╭─ Data extract

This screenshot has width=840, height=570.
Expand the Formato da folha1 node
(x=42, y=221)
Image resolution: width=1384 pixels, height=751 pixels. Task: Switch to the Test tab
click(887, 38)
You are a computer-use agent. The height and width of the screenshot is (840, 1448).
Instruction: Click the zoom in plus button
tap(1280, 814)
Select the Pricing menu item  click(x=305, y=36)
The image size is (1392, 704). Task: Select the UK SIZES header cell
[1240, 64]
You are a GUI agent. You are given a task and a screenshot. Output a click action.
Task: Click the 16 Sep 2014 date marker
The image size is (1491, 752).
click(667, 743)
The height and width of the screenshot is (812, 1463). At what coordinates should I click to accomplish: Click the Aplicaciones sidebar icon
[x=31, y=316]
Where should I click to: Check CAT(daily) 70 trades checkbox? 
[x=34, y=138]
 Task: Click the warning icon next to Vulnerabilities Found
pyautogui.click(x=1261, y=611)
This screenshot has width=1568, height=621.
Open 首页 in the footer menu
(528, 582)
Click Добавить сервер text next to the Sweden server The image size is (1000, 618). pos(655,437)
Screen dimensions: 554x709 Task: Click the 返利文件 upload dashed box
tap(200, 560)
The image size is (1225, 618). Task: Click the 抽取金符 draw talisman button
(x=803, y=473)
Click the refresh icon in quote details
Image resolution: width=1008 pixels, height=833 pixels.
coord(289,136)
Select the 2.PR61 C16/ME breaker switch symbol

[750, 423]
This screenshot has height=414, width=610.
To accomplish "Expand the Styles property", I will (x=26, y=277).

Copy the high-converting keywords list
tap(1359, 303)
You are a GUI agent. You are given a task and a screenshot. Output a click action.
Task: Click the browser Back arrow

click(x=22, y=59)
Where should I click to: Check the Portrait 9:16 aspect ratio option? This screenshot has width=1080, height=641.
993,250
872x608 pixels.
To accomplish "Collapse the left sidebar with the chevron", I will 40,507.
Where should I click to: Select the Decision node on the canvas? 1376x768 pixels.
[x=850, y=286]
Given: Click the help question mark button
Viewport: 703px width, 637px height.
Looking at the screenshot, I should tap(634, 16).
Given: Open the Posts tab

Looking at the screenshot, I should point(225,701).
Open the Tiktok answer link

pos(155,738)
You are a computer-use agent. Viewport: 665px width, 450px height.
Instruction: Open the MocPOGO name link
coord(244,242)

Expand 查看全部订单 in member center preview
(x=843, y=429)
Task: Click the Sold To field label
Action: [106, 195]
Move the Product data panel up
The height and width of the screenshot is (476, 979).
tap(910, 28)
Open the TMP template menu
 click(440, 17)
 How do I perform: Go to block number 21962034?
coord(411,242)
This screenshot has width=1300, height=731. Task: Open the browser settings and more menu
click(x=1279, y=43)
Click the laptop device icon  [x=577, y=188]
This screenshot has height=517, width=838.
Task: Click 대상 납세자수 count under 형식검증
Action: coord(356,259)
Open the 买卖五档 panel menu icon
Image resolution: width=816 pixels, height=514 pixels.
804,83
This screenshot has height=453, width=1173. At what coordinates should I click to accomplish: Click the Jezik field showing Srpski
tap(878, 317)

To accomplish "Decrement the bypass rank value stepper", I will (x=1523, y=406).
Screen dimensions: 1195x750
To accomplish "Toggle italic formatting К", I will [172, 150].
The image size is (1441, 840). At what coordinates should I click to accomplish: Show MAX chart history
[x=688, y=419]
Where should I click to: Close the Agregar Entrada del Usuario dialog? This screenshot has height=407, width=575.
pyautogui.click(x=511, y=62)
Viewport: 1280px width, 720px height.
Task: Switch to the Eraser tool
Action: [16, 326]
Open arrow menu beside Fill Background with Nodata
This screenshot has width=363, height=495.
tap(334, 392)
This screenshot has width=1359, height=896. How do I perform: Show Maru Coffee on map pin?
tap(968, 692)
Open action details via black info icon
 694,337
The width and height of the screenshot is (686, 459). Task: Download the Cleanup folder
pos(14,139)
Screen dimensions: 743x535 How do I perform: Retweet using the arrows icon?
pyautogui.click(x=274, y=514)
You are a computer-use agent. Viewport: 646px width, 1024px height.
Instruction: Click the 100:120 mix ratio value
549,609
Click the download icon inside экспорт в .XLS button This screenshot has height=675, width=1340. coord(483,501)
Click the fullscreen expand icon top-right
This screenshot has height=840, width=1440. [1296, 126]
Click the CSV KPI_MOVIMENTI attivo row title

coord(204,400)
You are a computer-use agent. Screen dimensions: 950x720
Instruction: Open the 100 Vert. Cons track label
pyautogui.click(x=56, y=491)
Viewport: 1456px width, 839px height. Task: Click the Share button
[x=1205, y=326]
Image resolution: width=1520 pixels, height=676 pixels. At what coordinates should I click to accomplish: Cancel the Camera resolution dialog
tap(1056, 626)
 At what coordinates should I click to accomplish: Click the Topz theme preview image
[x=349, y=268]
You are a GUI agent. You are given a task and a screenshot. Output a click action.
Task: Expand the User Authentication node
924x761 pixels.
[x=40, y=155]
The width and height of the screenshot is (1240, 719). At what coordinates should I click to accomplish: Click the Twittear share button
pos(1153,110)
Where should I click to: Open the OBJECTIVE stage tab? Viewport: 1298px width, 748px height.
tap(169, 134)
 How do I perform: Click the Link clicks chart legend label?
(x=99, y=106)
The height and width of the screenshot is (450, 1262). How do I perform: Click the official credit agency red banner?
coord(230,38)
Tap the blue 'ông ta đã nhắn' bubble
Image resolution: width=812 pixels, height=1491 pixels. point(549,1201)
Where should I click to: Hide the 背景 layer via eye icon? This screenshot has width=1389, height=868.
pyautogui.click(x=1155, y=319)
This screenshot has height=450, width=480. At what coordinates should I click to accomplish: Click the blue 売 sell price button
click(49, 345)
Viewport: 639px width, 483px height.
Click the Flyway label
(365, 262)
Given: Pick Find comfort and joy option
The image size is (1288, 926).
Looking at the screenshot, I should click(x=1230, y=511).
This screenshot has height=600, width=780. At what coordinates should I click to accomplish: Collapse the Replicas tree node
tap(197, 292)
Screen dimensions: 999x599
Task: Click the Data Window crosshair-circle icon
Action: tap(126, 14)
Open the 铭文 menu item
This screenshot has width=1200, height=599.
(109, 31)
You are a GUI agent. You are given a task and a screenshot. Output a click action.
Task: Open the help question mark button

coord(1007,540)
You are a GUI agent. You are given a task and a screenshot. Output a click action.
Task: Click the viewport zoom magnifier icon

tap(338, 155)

╰─

Exercise
Retype exactly, and only, the lines above from the one where "You are a computer-use agent. The" occurs up to and including the one where "Given: Click the help question mark button" occurs.

Finished task
You are a computer-use agent. The height and width of the screenshot is (840, 1448).
Instruction: Click the zoom in plus button
tap(1280, 814)
Select the Pricing menu item  click(x=305, y=36)
The image size is (1392, 704). Task: Select the UK SIZES header cell
[1240, 64]
You are a GUI agent. You are given a task and a screenshot. Output a click action.
Task: Click the 16 Sep 2014 date marker
The image size is (1491, 752).
click(667, 743)
The height and width of the screenshot is (812, 1463). At what coordinates should I click to accomplish: Click the Aplicaciones sidebar icon
[x=31, y=316]
Where should I click to: Check CAT(daily) 70 trades checkbox? 
[x=34, y=138]
 Task: Click the warning icon next to Vulnerabilities Found
pyautogui.click(x=1261, y=611)
This screenshot has width=1568, height=621.
Open 首页 in the footer menu
(528, 582)
Click Добавить сервер text next to the Sweden server The image size is (1000, 618). pos(655,437)
Screen dimensions: 554x709 Task: Click the 返利文件 upload dashed box
tap(200, 560)
The image size is (1225, 618). Task: Click the 抽取金符 draw talisman button
(x=803, y=473)
Click the refresh icon in quote details
Image resolution: width=1008 pixels, height=833 pixels.
coord(289,136)
Select the 2.PR61 C16/ME breaker switch symbol

[750, 423]
This screenshot has height=414, width=610.
To accomplish "Expand the Styles property", I will (x=26, y=277).

Copy the high-converting keywords list
tap(1359, 303)
You are a GUI agent. You are given a task and a screenshot. Output a click action.
Task: Click the browser Back arrow

click(x=22, y=59)
Where should I click to: Check the Portrait 9:16 aspect ratio option? This screenshot has width=1080, height=641.
993,250
872x608 pixels.
To accomplish "Collapse the left sidebar with the chevron", I will 40,507.
Where should I click to: Select the Decision node on the canvas? 1376x768 pixels.
[x=850, y=286]
Given: Click the help question mark button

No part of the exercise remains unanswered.